Data for review
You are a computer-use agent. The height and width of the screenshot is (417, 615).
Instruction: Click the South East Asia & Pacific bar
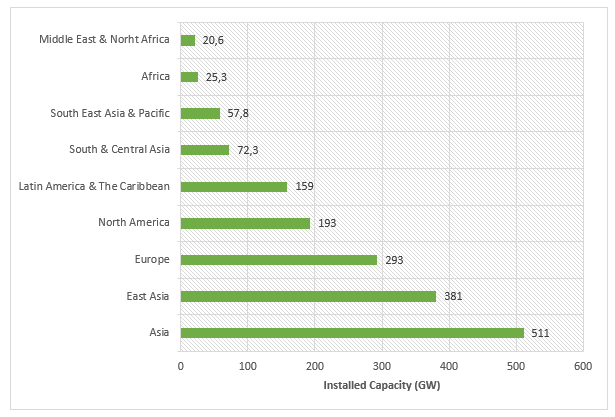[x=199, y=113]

==

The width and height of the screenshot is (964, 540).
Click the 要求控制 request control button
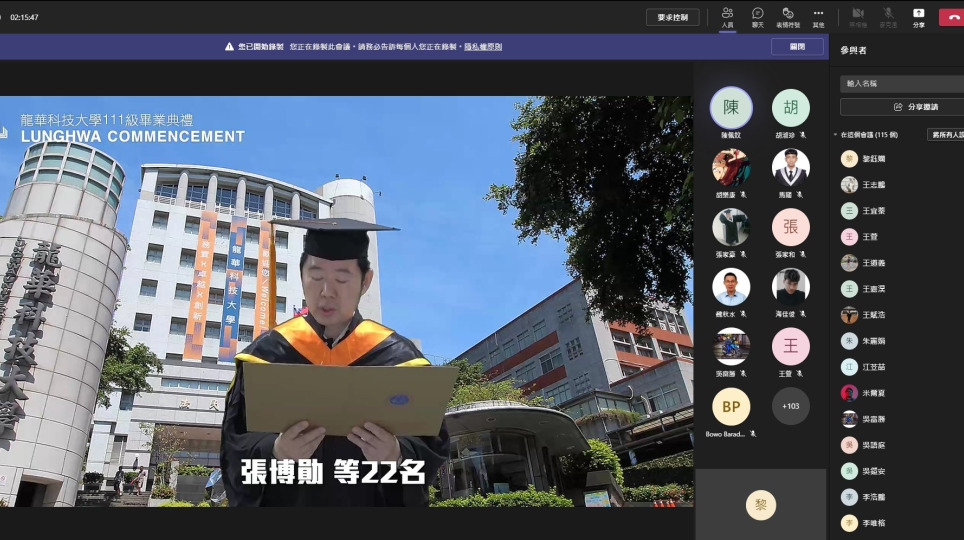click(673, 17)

Your instructions
Going through the entries, return every line holding the word "width".

Worked solution
You are a computer-use agent. The height and width of the screenshot is (417, 615).
The width and height of the screenshot is (964, 540).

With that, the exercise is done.